======== Exercise materials

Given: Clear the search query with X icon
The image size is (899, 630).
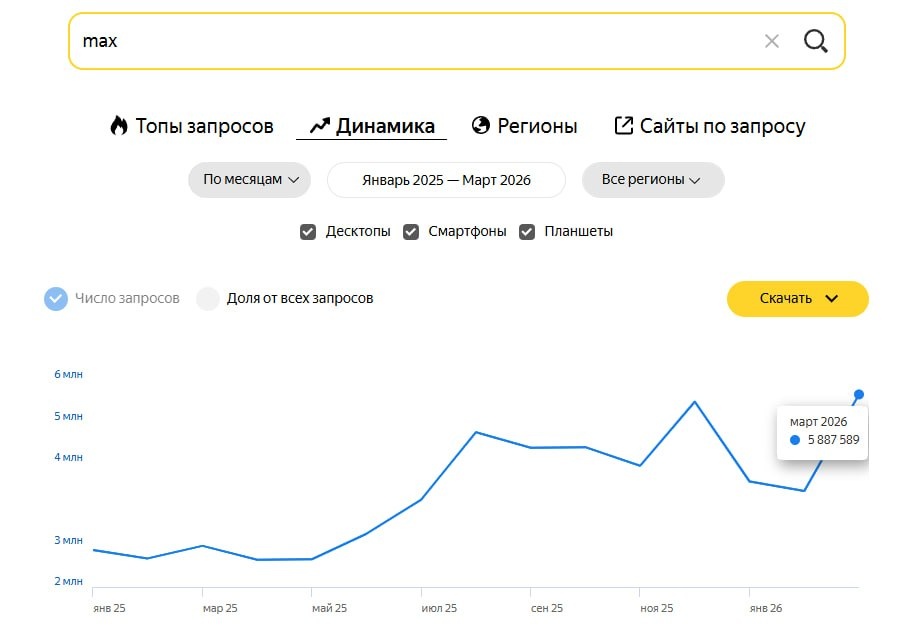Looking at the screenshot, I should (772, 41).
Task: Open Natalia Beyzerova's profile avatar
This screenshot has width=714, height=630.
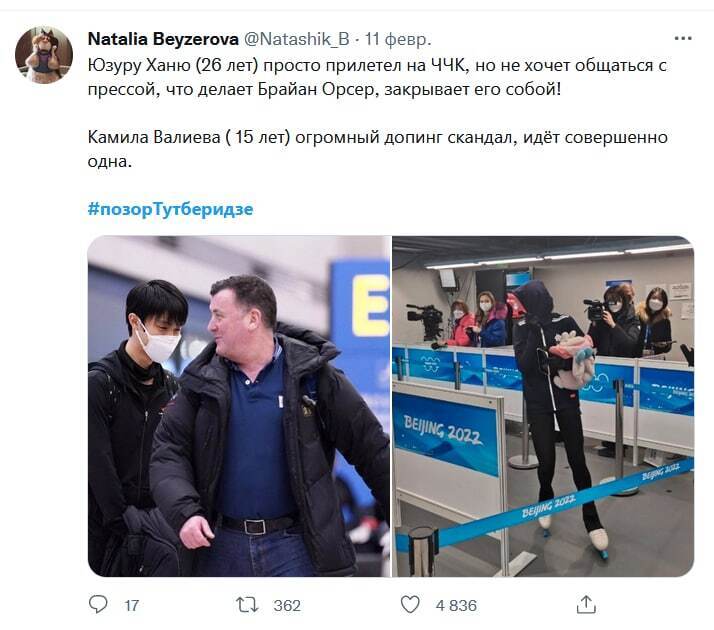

================

# The exercise
Rewrite the listing above, changing "profile avatar" to "profile picture" and leaving everything else as it is. Omit the pictures from the answer.

# Solved exercise
Given: Clear the search query with X icon
The image size is (899, 630).
Looking at the screenshot, I should (772, 41).
Task: Open Natalia Beyzerova's profile picture
This screenshot has width=714, height=630.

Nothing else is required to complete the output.